= Oeke Hoogendijk =

Dutch documentarian

Oeke Hoogendijk (Amsterdam, 5 August 1961) is a documentary maker, best known for the documentary The New Rijksmuseum, which followed the renovation of the Rijksmuseum in Amsterdam over ten years.

She made her debut with the documentary film The Saved (1998), which won the “Het Gouden Beeld” (Dutch Academy Awards) in 1998 and the “Euro-Comenius Award” in Vienna (1999). Her second film, The Holocaust Experience (2002), had its premiere during IDFA Festival 2002 and was selected for several festivals in Europe and the US. I 2019 her My Rembrandt was released, a movie about art and art dealers.

==Biography==
Hoogendijk graduated in 1990 from the Utrecht School of the Arts. Over the years Oeke Hoogendijk specialized in documentary films about art. They are often long-running projects with a cinematographic approach that involves capturing the content as much as possible in scenes.

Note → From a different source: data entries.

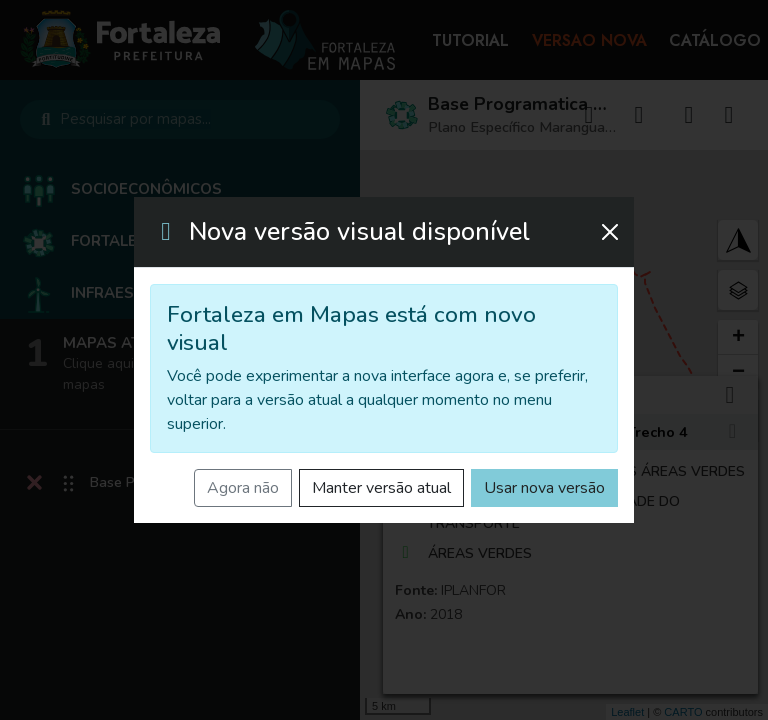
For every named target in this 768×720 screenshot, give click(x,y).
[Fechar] (610, 232)
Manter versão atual (381, 488)
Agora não (243, 488)
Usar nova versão (544, 488)
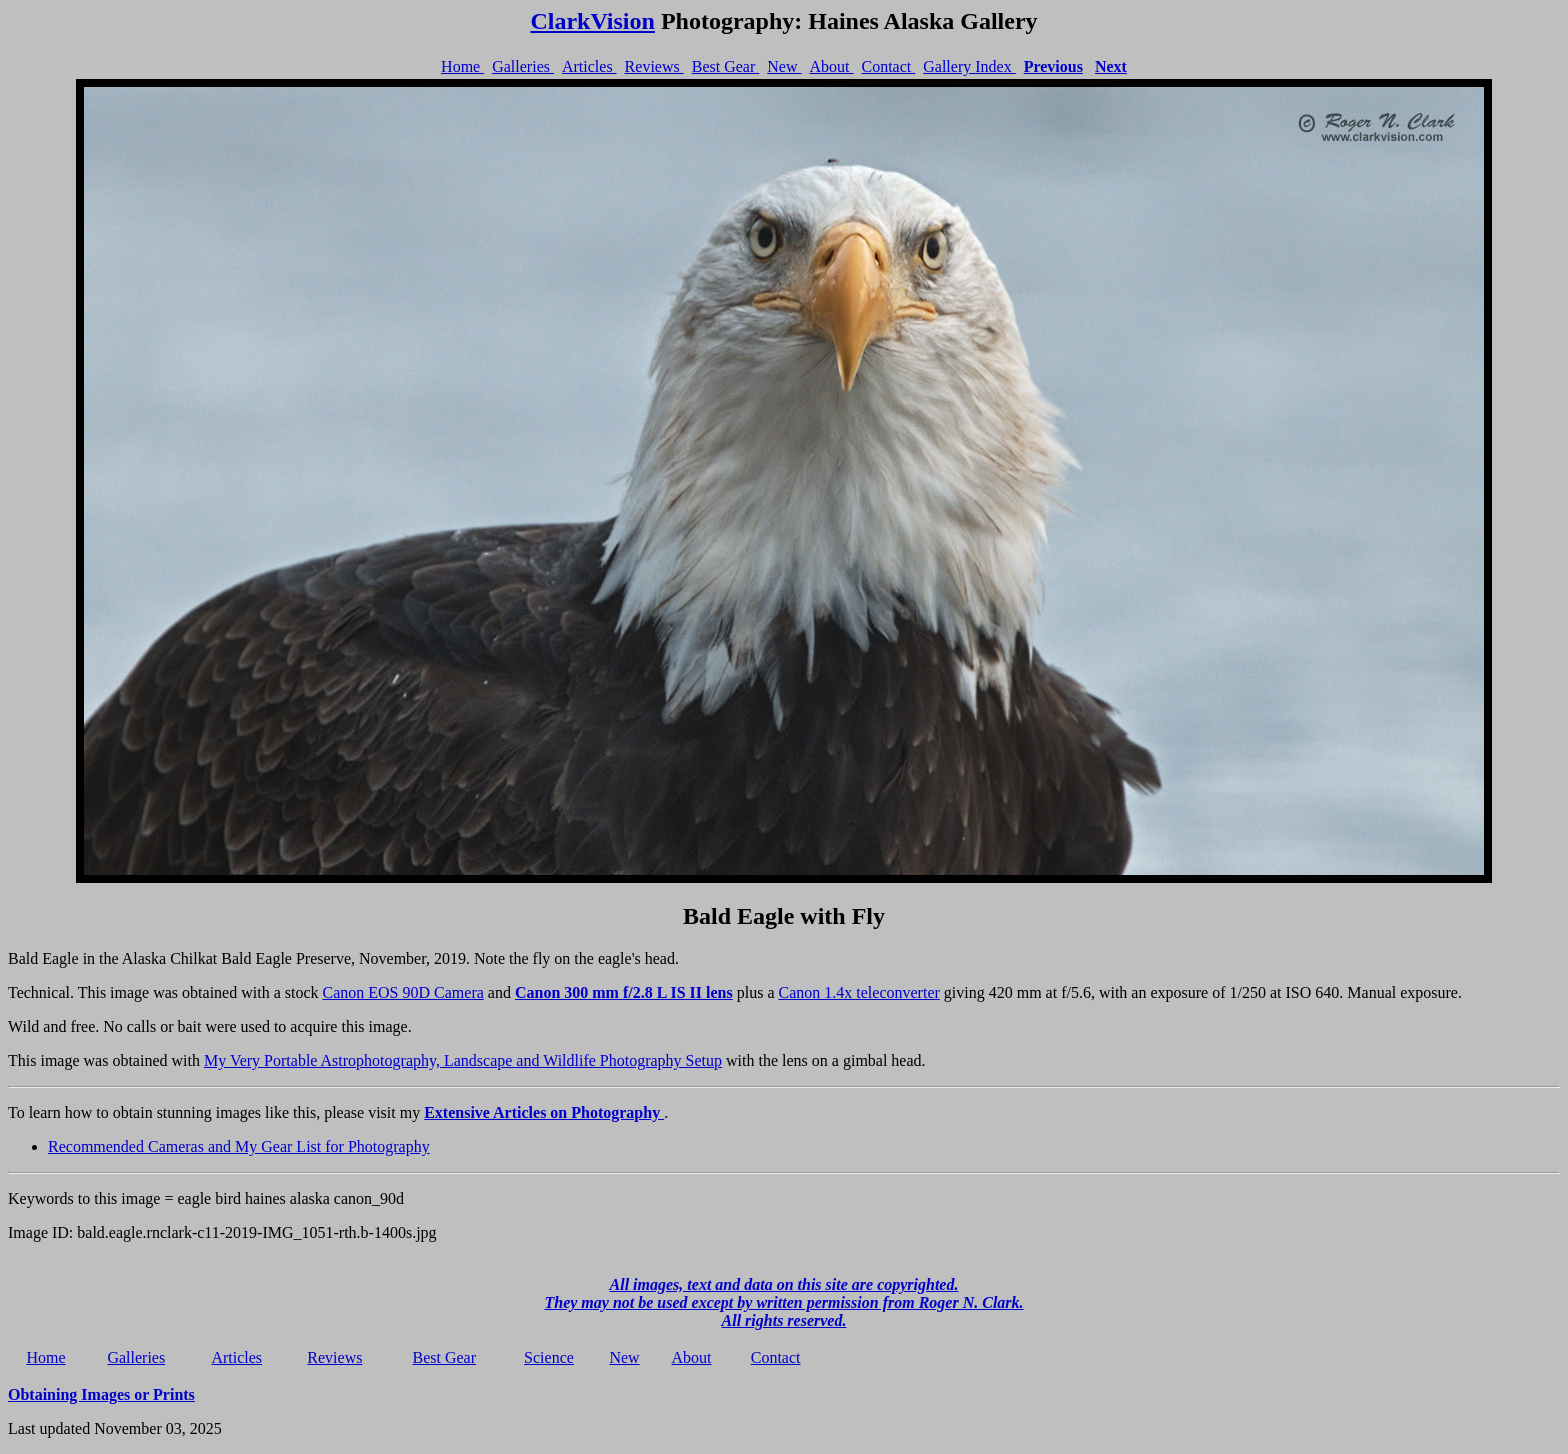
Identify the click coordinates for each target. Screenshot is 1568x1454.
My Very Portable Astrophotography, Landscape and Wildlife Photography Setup (463, 1060)
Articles (589, 66)
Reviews (654, 66)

== The New Rijksmuseum (Het Nieuwe Rijksmuseum) ==
Over a period of 10 years Hoogendijk followed the large-scale renovation of the world-famous Rijksmuseum in Amsterdam. She edited the resulting 400 hours of material into a four-episode television series The New Rijksmuseum (episode 1 and 2 in 2008 and episode 3 and 4 in 2013). A documentary film version for cinema was released in 2014 and received international critical acclaim.

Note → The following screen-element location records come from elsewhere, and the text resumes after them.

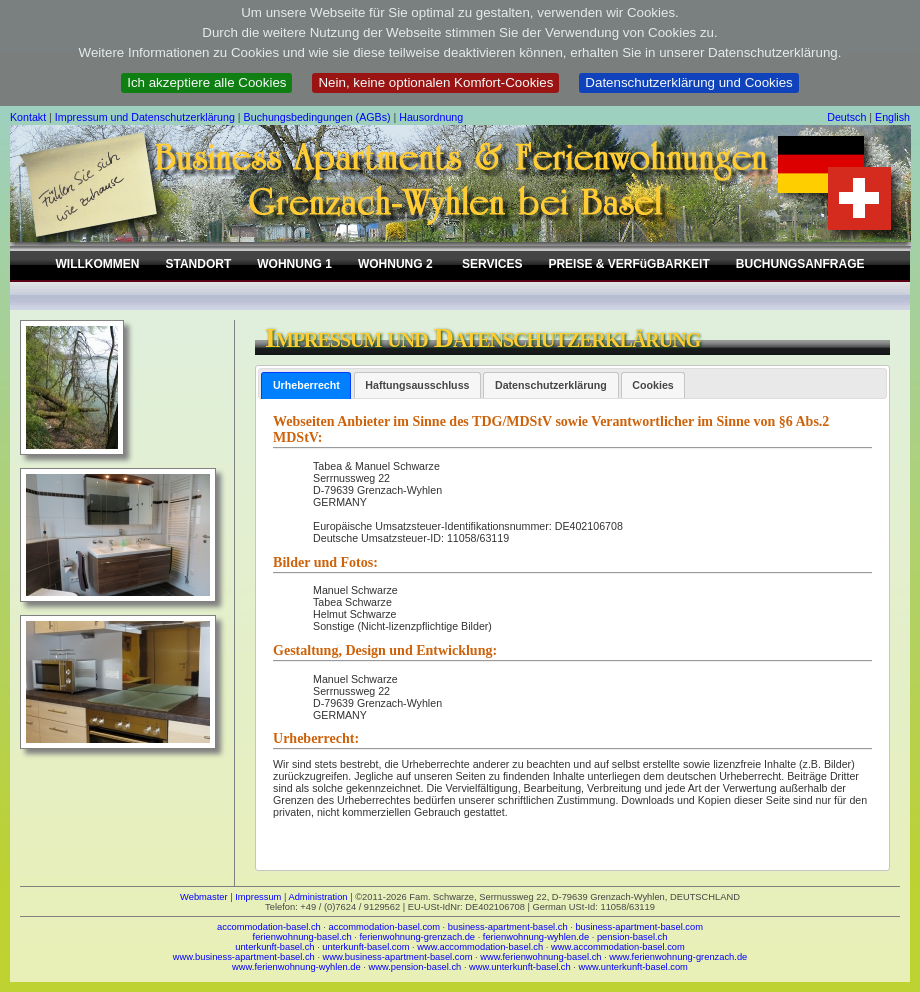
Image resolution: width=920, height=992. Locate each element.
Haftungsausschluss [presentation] (417, 385)
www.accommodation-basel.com (618, 947)
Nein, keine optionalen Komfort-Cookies (435, 82)
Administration (317, 897)
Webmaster (204, 897)
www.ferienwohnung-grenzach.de (678, 957)
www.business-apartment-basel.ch (244, 957)
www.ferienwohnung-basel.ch (540, 957)
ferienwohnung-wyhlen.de (536, 937)
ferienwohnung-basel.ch (302, 937)
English (892, 117)
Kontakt (28, 117)
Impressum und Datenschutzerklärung (145, 117)
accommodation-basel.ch (269, 927)
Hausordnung (431, 117)
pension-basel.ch (632, 937)
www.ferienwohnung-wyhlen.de (296, 967)
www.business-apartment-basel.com (398, 957)
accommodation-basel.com (384, 927)
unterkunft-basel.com (365, 947)
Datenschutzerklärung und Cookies (688, 82)
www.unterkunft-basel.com (632, 967)
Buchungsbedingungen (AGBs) (317, 117)
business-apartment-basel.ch (508, 927)
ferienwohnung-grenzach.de (417, 937)
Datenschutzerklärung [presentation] (551, 385)
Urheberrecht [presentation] (306, 385)
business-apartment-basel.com (639, 927)
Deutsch (846, 117)
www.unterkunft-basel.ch (520, 967)
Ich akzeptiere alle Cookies (206, 82)
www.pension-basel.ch (414, 967)
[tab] (306, 385)
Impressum (258, 897)
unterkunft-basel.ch (274, 947)
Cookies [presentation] (652, 385)
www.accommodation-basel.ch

The New Rijksmuseum received a large number of awards in the Netherlands and abroad, including the Golden Calf at the Netherlands Film Festival, both the Jury Award and the Prix du Meilleur Documentaire at the Festival International de Films de Montréal, the Prix d’Italia, and Best Dutch Documentary at IDFA 2014.

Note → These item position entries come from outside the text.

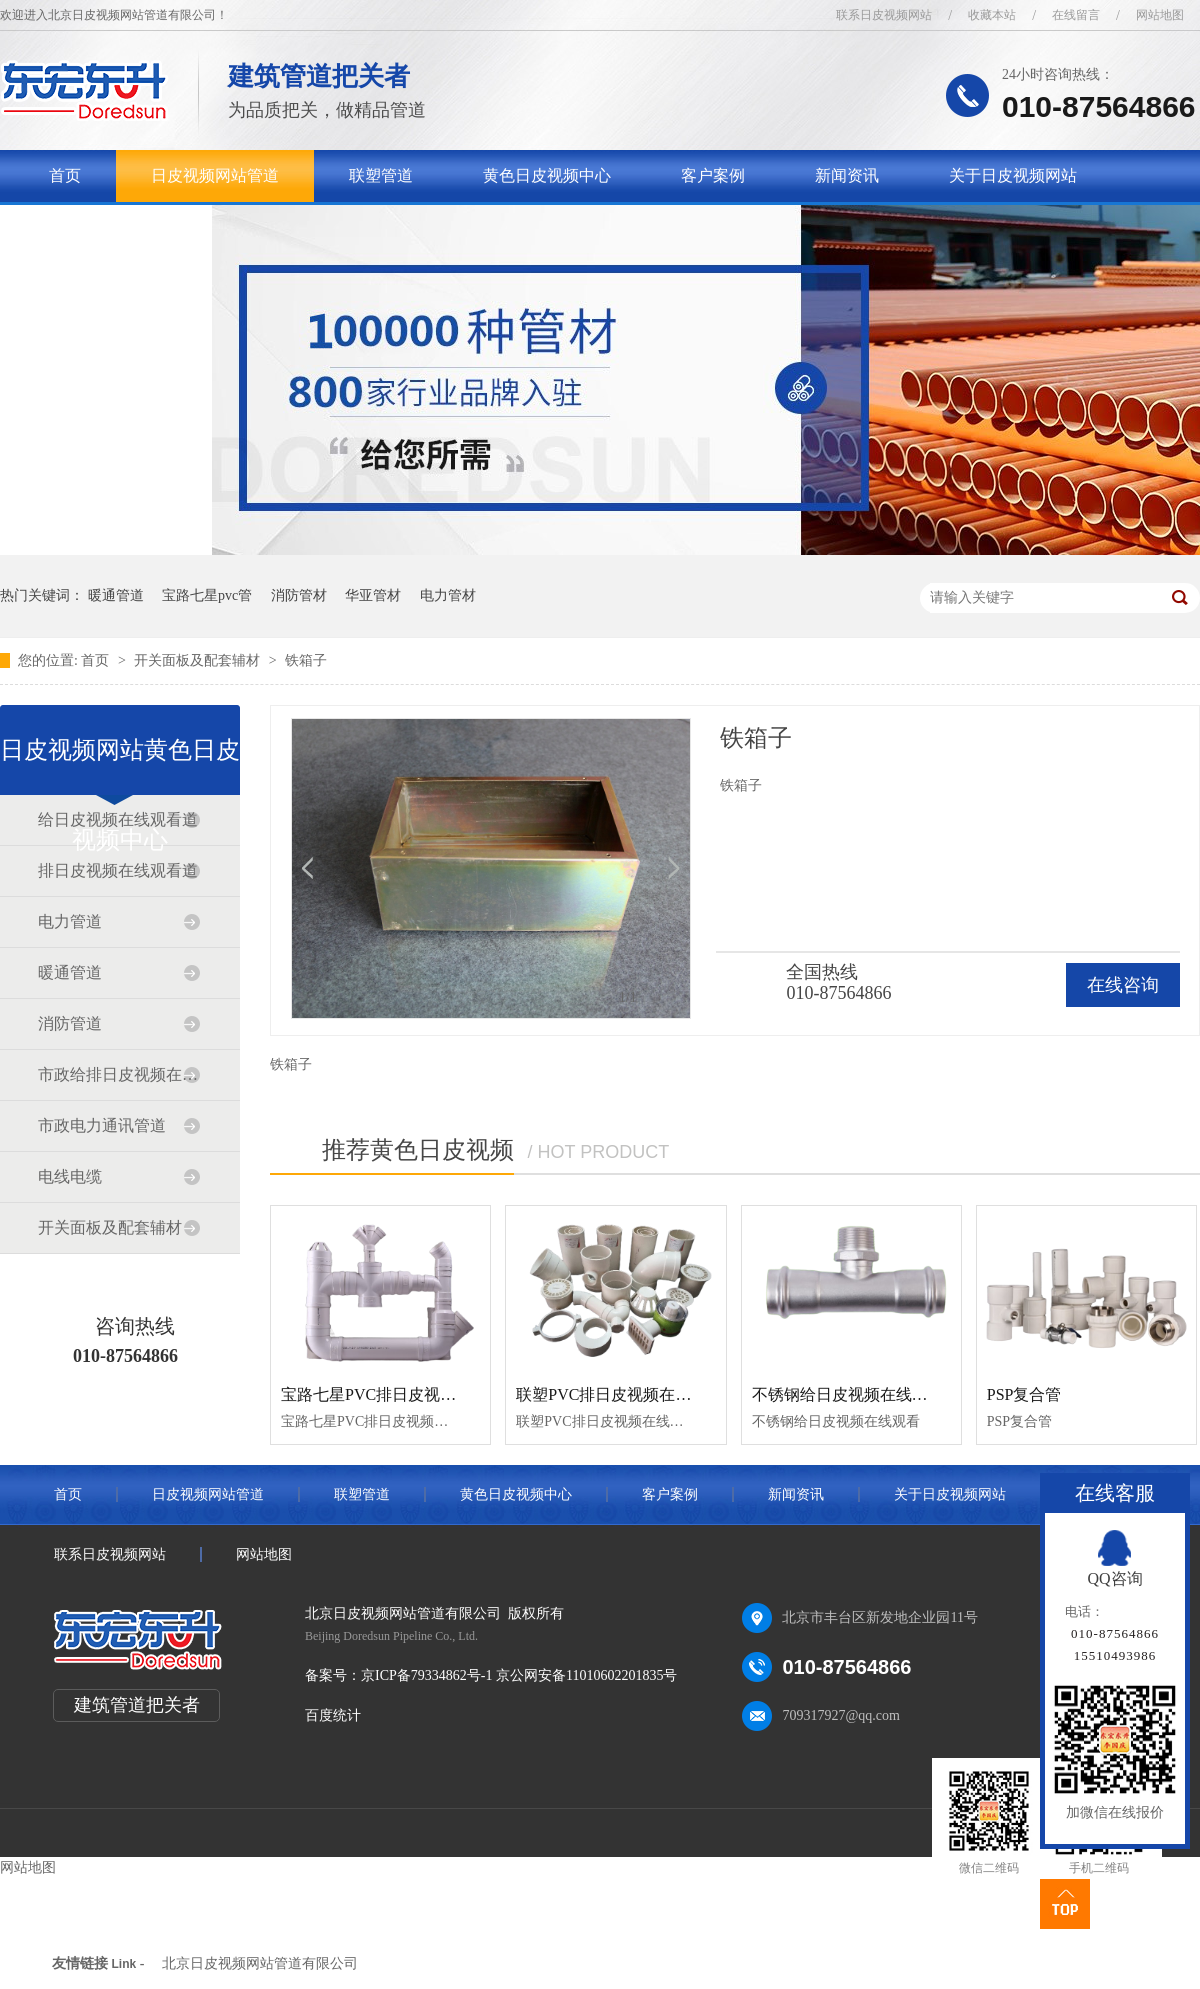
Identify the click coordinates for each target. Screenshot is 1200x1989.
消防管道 (70, 1023)
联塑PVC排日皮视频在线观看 (619, 1394)
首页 (65, 175)
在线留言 (1076, 15)
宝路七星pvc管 (207, 595)
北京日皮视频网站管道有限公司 (260, 1963)
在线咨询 (1123, 985)
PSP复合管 (1024, 1394)
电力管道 (70, 921)
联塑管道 (381, 175)
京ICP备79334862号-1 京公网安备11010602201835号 (519, 1675)
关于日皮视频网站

== My Rembrandt (Mijn Rembrandt) ==
Her documentary film My Rembrandt had its world premiere on 24th of November 2019 at IDFA Festival. The documentary film provides fascinating insight into what makes the work of this Dutch master technically so extraordinary, and why different people are so deeply affected by his oeuvre, or a specific work. The films also captures the stories how his paintings, centuries after Rembrandt’s death, are still a source of drama and gripping plot twists.